When fundamental elements of societies change, unstable periods of adaption can follow. The 1920s and 1930s are a strong example: After the first world war, the introduction of universal suffrage in many countries required the sudden integration of millions of new voters into the political process and culture. In this disruptive period, populism and even fascism flourished. In the rebalancing after 1945, science was given an important role: Western parliaments expanded their committee systems, increasingly inviting scientists and subject matter experts to give evidence – and thereby greatly impact evidence-driven politics.
Today, we’re at a similar crossroads. The internet, through social media, now allows people to engage more intensely in the public discourse than ever before. It has also facilitated a far more diverse media landscape. Generally, this change has the potential to improve the quality of our democracies: More diverse, responsive, and quicker public discourses should be a good thing. But they have also given space to bogus claims, fake news, and populist politics in a range of areas, including climate change, health
, economics, religion, biology, and many more. Most likely, these views will continue to exist – but the question is how we counter them.
That should be role of science. Ironically, today’s research systems are more advanced than ever, with better methods, tools, and data to produce superior research outputs. Where we struggle is the speed, efficiency, and agility of how we produce scientific evidence. As the public discourse steams ahead, fuelled by web-scale communications and media systems, being slow has a price: It compromises the ability of scientists to inject evidence into public discussions at the best time. No doubt, our scientific insights are more robust than ever, credible media outlets will still report about them, and scientists are still invited to tell parliaments and governments on what to do. But until all this happens, tweets might already have taken the public discourse in a very different direction.

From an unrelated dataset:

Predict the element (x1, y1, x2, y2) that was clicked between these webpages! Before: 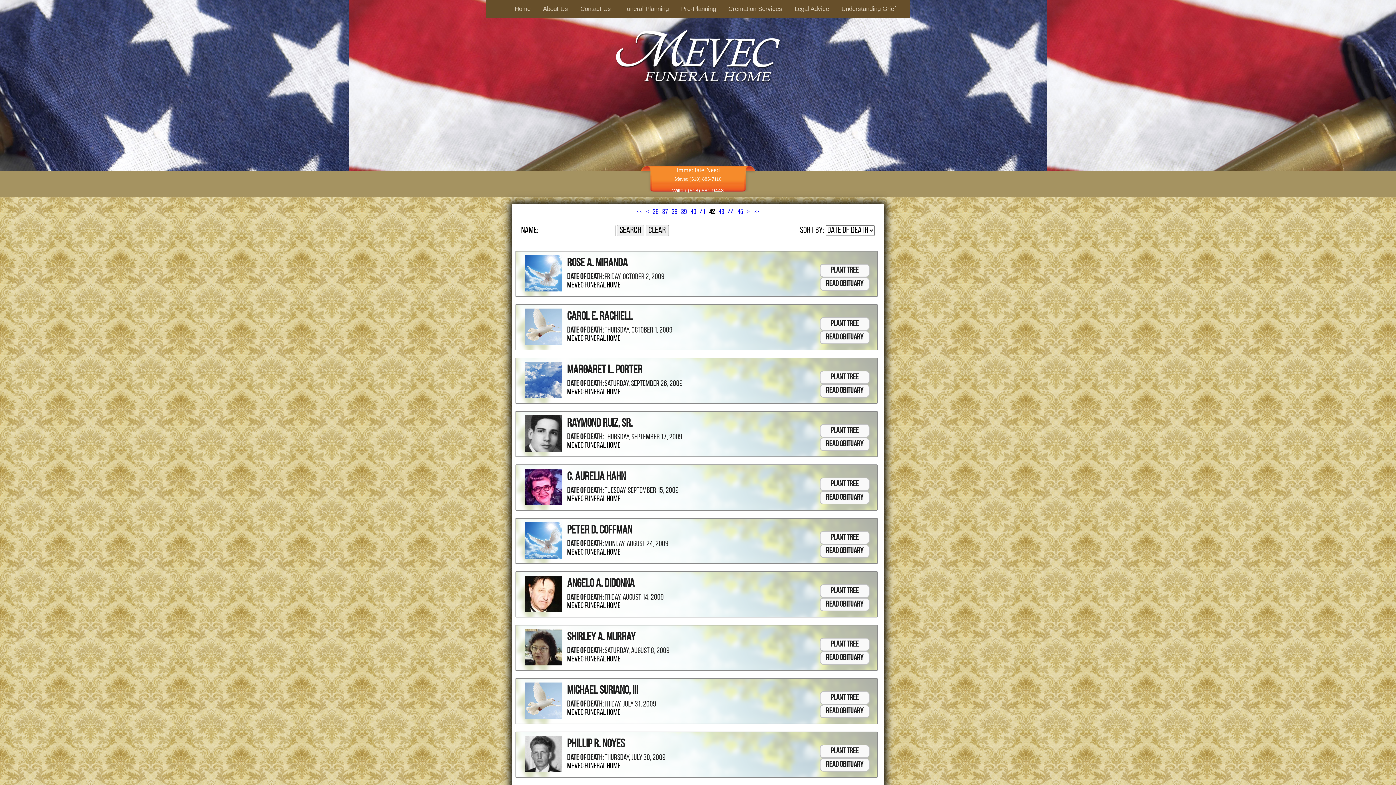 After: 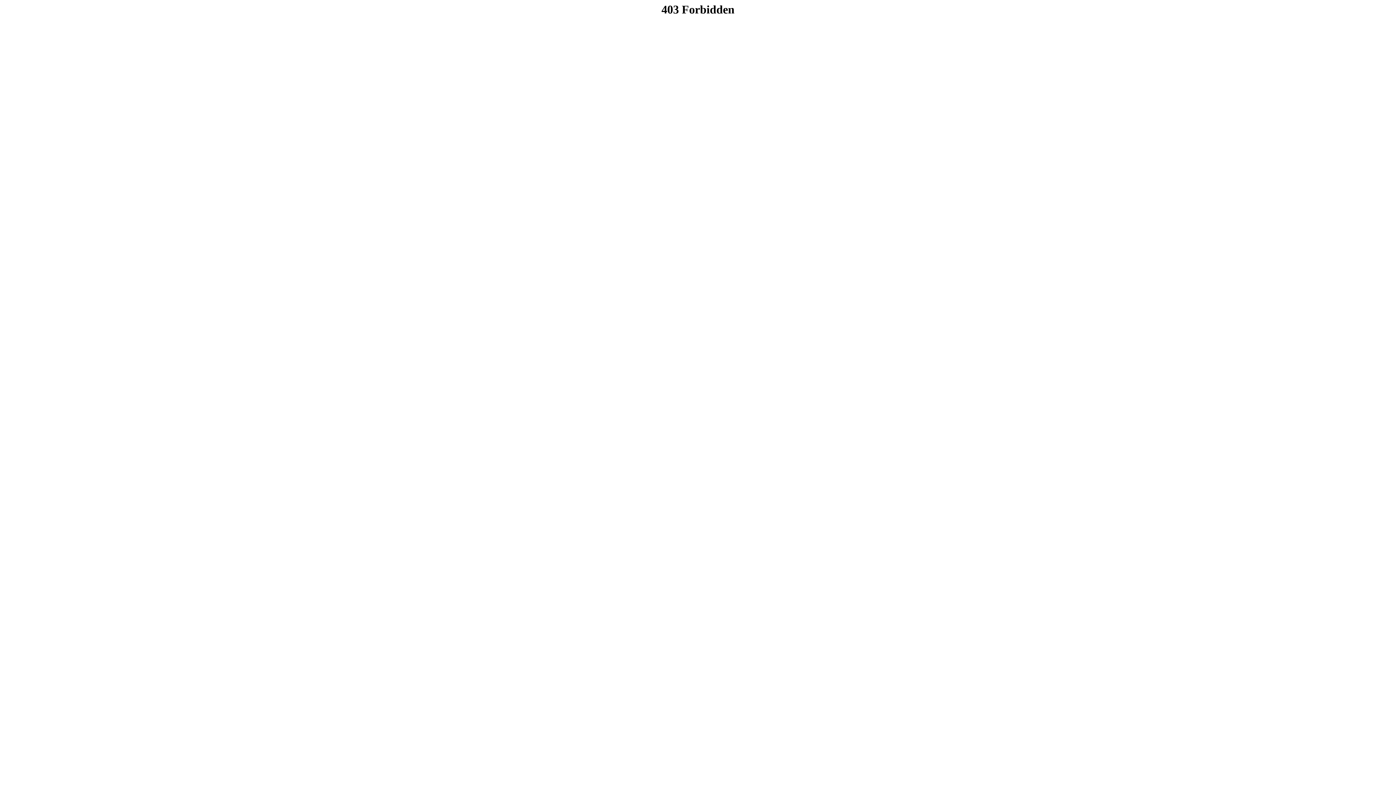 Action: bbox: (820, 478, 869, 490) label: Plant Tree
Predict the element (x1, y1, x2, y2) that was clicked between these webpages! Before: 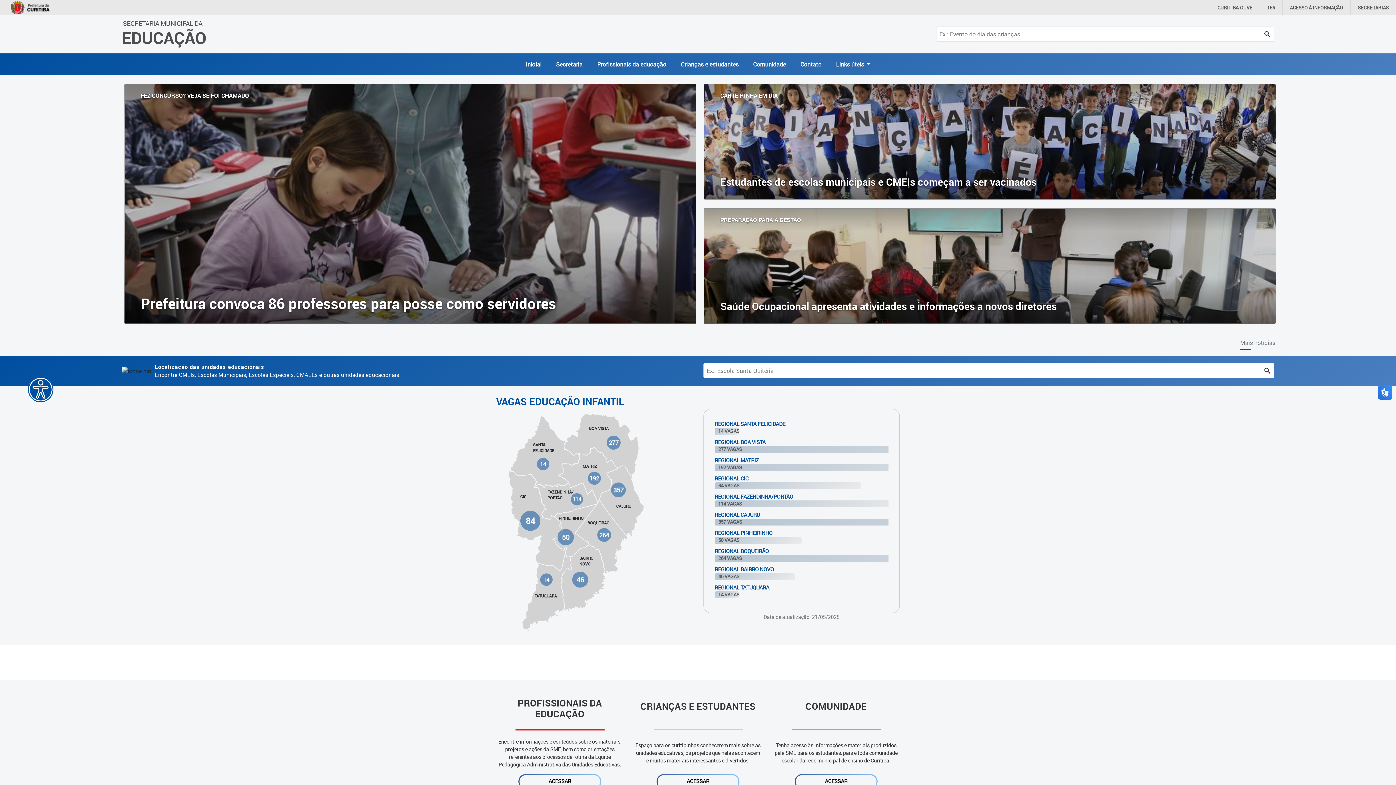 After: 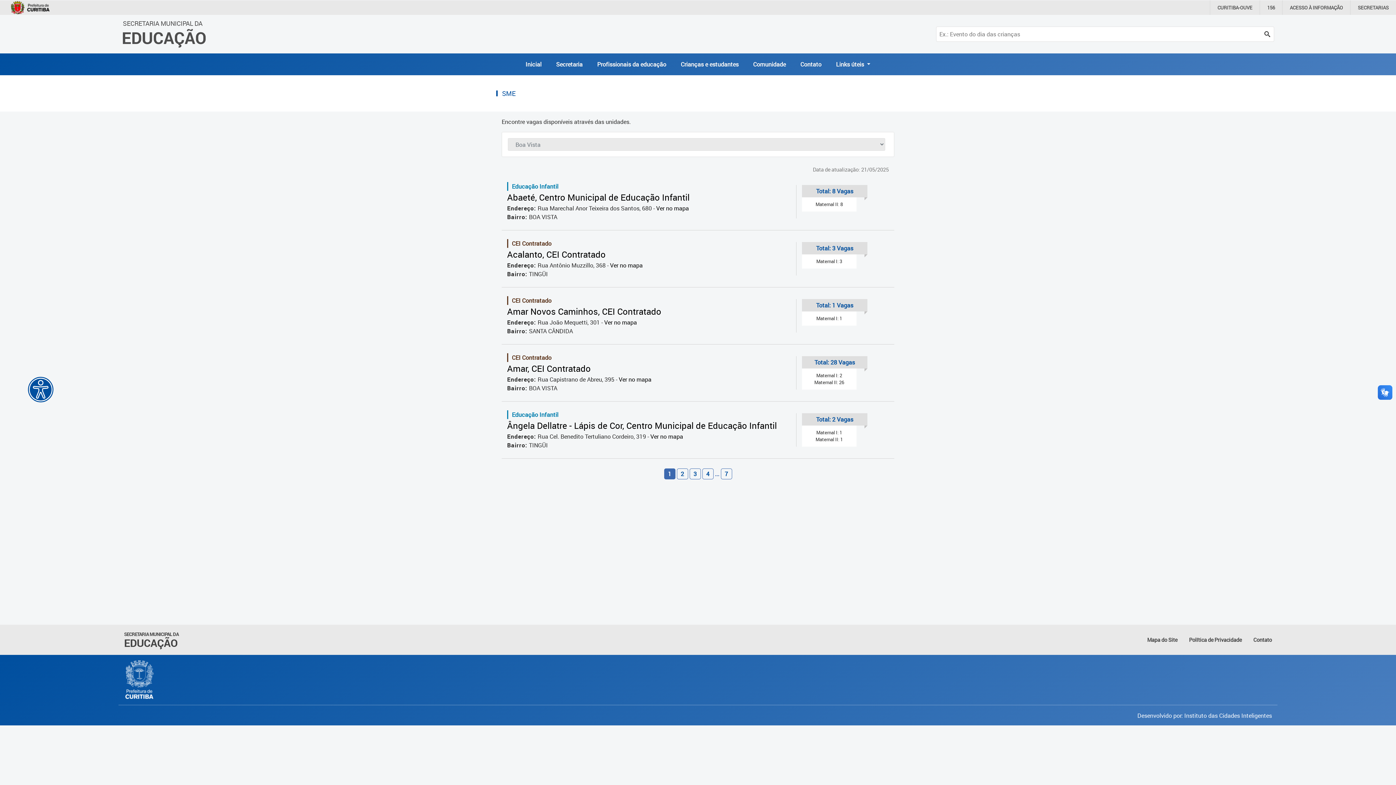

Therefore, we need Open Science to upgrade science to operate at web-scale, so that it becomes more agile, efficient, and speedy. For this, we need to remove bottlenecks in how we produce, deliver, and preserve a diverse set of scientific outputs. Ultimately this will make their production more transparent, increase their availability, and improve their utilisation. Research cannot have impact when papers remain in peer-review for 6+ months, if publications are locked away behind paywalls, if data isn’t available due to unclear anonymization requirements, or if other research artefacts (such as software) aren’t shared because repositories are not interoperable. For science, the problem is that the status-quo consumes resources which it does not have – if it wants to retain its influence in an environment where discussions evolve quicker and require injections of evidence in more flexible ways.
Open Science allows us to pool our existing resources, exploiting economies of scale (e.g. when sharing datasets) and the long-tail of highly specialised research. For this we need to think about solutions that help to make (inter-)national science systems more interoperable and that create connections between different research communities. The great advantage is that Open Science can build gradually on existing infrastructures and stakeholders. It can therefore reflect the fragmentation and diversity which is so important to the progress and rigour of the scientific community. But at the same time, it can help to remove the administrative burdens, duplications, and bulkiness that currently comes with working in science. Open Science is therefore an agenda to modernise and relieve science – and help scientists do what they want to do: Drive progress and do good for society.